Limestone genesis is an important consideration in reconstruction of sedimentary basin history. We have designed a genetic classification of limestones based upon the energy that existed in the depositional environment, and one which permits us to construct geologic models of sedimentary history.

The energy spectrum at any depositional site, which is related to wave and current action, may range from quiet water through strongly agitated water. The Energy Index (EI) is an operational device for dividing the continuous energy spectrum into discrete energy levels. These steps are designated as limestone types in the EI classification as follows: Type I--quiet water sediments; Type II--intermittently agitated water sediments; Type III--slightly agitated water sediments; Type IV--moderately agitated water sediments; Type V--strongly agitated water sediments. The grading spectrum of energy and related water agitation is not directly related to depth, as quiet-water, low-energy sediments may be deposited in very shallow water.

_Given records_.
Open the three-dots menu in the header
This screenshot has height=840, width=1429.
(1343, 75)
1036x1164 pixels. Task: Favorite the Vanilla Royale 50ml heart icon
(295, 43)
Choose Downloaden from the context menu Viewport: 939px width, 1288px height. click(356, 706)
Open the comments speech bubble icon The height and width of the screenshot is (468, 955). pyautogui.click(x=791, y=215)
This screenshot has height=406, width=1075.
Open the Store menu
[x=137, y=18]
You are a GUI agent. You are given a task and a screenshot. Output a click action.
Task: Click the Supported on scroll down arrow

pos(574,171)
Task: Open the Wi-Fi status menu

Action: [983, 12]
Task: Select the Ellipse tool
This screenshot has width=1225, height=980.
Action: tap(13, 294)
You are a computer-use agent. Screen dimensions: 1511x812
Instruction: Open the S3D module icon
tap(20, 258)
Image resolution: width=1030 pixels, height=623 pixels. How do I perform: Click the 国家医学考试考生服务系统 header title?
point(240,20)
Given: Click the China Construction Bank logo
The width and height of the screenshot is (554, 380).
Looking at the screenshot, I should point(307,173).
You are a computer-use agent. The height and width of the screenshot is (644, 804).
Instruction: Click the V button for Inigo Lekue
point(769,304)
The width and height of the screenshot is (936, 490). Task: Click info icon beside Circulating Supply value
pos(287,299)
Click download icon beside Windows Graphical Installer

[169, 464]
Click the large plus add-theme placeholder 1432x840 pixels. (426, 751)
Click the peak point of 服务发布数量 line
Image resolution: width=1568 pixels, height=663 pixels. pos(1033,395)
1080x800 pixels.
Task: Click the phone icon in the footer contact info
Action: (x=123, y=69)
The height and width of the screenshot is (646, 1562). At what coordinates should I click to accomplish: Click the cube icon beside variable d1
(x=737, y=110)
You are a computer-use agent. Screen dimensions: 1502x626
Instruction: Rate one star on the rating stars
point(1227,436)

_Task list_.
a) In the text on limestone genesis, what kind of sediments does Type IV designate in the Energy Index classification?
b) Reproduce the passage of the limestone genesis text starting at "Limestone genesis is" and ending at "of sedimentary history.".
The records don't matter here.

_Solutions_.
a) Moderately agitated water sediments.

b)
Limestone genesis is an important consideration in reconstruction of sedimentary basin history. We have designed a genetic classification of limestones based upon the energy that existed in the depositional environment, and one which permits us to construct geologic models of sedimentary history.